- _ACTION ITEM A_: Copy from the Ristar passage the stretch from "Though Ristar is" through "and Comix Zone.", verbatim.
- _ACTION ITEM B_:
Answer these questions from the Ristar passage:
(i) Which game is named as having much higher-quality audio samples?
(ii) Which composer went on to develop NiGHTS…Into Dreams?
(iii) Which studio is Sonic 2 and 3 better described as being made by?

- _TEXT SECTION_:
=-=-=-=-=

The music is also excellent, though the sample playback in the game sounds a bit on the scratchy side; this seems to be due to the fact that the audio driver is actually designed to play back two PCM samples at the same time, which are mixed with software buffering; games like Dynamite Headdy were able to have much higher-quality audio samples due to the fact that the sound subprocessor didn’t have to spend extra time with these samples. Still, it allows the game to do interesting things like add vocalizations in the music level, and isn’t painful to listen to. In any case, the compositions are all excellent, particularly for the water and snow levels. They may not be arranged like the aural masterpieces that most of, for example, the music from the Treasure offerings for the Genesis or the work of Yuzo Koshiro but are especially catchy and fun to listen to.
Though Ristar is frequently credited as being made by “Sonic Team”, there are no references to it in the game’s credit sequence. In fact, for most of the primary members of the game’s staff, this was their first major job developing for Sega. Most of the same staff, like primary art directors, some programmers, and composer Tomoko Sasaki, would go on to develop NiGHTS…Into Dreams, which was published under the Sonic Team name (and thus crediting the game as such is not entirely inaccurate). Either way, it’s certainly a different team from any that worked on the Genesis Sonic titles, to which only Sonic 1 was actually developed under that title officially anyway; Sonic 2 and 3 were better described as being made by the US-based Sega Technical Institute, responsible for games like Kid Chameleon and Comix Zone.

=-=-=-=-=

- _EXTRACTED INFORMATION_:

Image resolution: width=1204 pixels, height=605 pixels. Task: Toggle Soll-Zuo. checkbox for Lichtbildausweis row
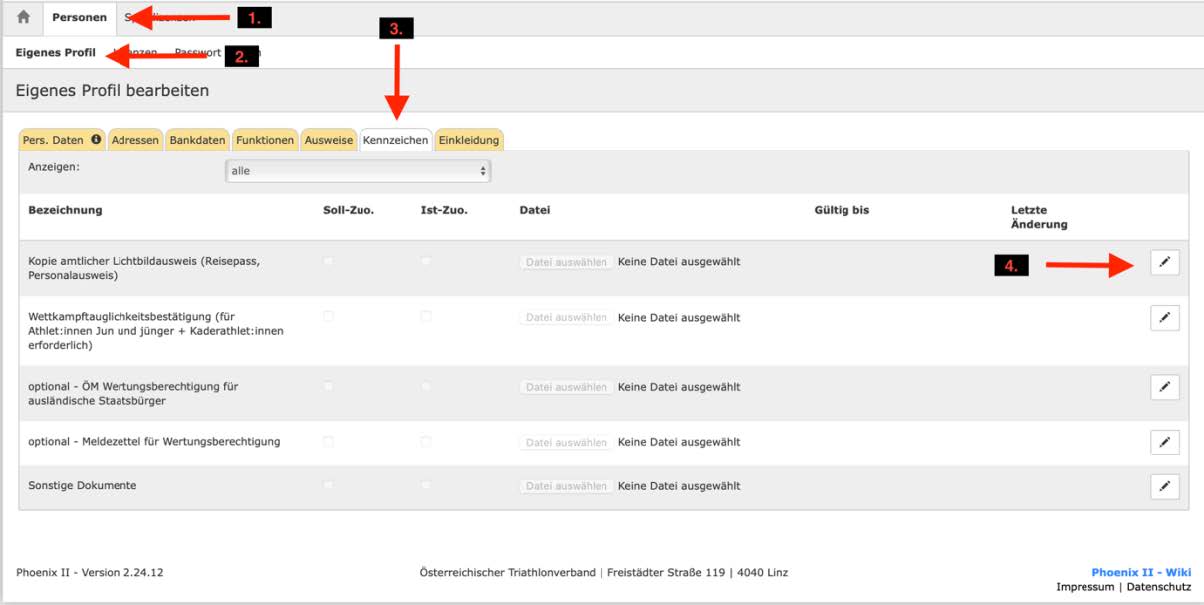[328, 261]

=-=-=-=-=

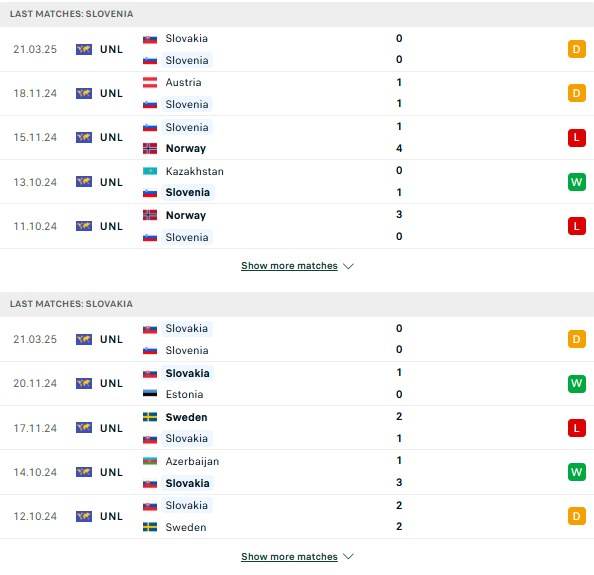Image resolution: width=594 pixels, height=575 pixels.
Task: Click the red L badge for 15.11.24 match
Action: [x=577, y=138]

=-=-=-=-=

- _TASK RESPONSE A_:
Though Ristar is frequently credited as being made by “Sonic Team”, there are no references to it in the game’s credit sequence. In fact, for most of the primary members of the game’s staff, this was their first major job developing for Sega. Most of the same staff, like primary art directors, some programmers, and composer Tomoko Sasaki, would go on to develop NiGHTS…Into Dreams, which was published under the Sonic Team name (and thus crediting the game as such is not entirely inaccurate). Either way, it’s certainly a different team from any that worked on the Genesis Sonic titles, to which only Sonic 1 was actually developed under that title officially anyway; Sonic 2 and 3 were better described as being made by the US-based Sega Technical Institute, responsible for games like Kid Chameleon and Comix Zone.

- _TASK RESPONSE B_:
(i) Dynamite Headdy
(ii) Tomoko Sasaki
(iii) The US-based Sega Technical Institute